PROBLEM REQUIREMENTS: How many lines in the rows below contain the word "dropdown"? Reply with the number alone.

-- Start of MATERIAL PROVIDED --

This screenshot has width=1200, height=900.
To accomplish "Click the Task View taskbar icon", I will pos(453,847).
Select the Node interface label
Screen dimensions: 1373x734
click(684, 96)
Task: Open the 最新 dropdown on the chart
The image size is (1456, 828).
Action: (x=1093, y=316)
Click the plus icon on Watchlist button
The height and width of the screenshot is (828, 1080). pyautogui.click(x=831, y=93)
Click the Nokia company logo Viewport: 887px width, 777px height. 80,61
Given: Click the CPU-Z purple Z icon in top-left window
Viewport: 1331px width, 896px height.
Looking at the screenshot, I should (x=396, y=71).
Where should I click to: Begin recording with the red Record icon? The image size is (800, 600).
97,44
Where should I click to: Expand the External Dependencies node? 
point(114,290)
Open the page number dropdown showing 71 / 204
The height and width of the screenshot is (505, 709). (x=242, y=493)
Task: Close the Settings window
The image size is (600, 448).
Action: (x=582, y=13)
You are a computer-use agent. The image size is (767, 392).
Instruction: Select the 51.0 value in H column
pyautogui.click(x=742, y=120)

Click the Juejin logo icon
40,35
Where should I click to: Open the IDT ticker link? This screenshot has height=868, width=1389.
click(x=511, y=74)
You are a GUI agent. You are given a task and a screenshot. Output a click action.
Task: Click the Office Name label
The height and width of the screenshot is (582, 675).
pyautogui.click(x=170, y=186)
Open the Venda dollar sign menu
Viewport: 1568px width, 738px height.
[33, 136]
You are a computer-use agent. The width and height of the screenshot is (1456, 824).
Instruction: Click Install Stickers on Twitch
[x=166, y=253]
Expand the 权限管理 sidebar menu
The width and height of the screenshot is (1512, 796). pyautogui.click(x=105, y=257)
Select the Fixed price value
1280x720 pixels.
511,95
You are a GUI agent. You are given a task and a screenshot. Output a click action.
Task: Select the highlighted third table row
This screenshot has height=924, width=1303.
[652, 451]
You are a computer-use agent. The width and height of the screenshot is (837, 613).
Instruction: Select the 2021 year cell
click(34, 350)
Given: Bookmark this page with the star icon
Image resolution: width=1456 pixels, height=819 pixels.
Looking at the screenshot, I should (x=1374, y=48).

-- End of MATERIAL PROVIDED --

COMPLETED TASK: 2